LA SPERANZA E’ NEI FATTI

Feb 18, 2014 | News

Sono giornate frenetiche queste, tipiche di quelle che precedono la formazione di un governo e dei suoi nuovi equilibri politici. A dire il vero la maggioranza parlamentare sembra destinata a rimanere immutata, ma gli uomini e le donne che occuperanno i vertici del nuovo esecutivo dovrebbero essere tutti diversi.

In questi anni, o forse decenni, troppe volte abbiamo creduto che il cambiamento fosse alle porte e troppe volte abbiamo mal riposto le nostre speranze. E’ per questo che ora lasceremo che a parlare siano i fatti e non le promesse (come al solito fantasmagoriche).

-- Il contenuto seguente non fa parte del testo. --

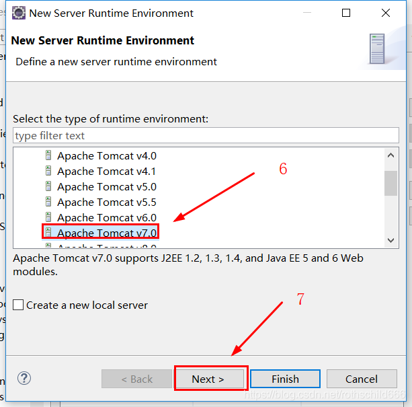Select Apache Tomcat v7.0 in the list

Il premier incaricato, Matteo Renzi, nel suo Job Act ha parlato di agricoltura e ha anche annunciato che il tema del lavoro sarà tra i primi ad essere affrontato. Bene; ora attendiamo che le buone intenzioni si concretizzino. Quel che il prossimo presidente del Consiglio proprio non dovrà fare, se gli verrà data la fiducia, sarà di prendere nuovamente in giro il mondo agricolo, già troppo stanco di essere vessato e umiliato. Quel che dovrà fare invece, sarà realizzare finalmente quelle riforme che il comparto agroalimentare attende da decenni: ridurre i passaggi nella filiera, ammodernarla, aumentare l’accesso al credito e investire nel nuovo modello economico che l’agricoltura rappresenta.

Noi per primi speriamo che Renzi riesca dove in molti hanno fallito; ed è per questo che, ribadendo che saranno i fatti a fare la differenza e non le parole, gli facciamo i nostri migliori auguri di buon lavoro.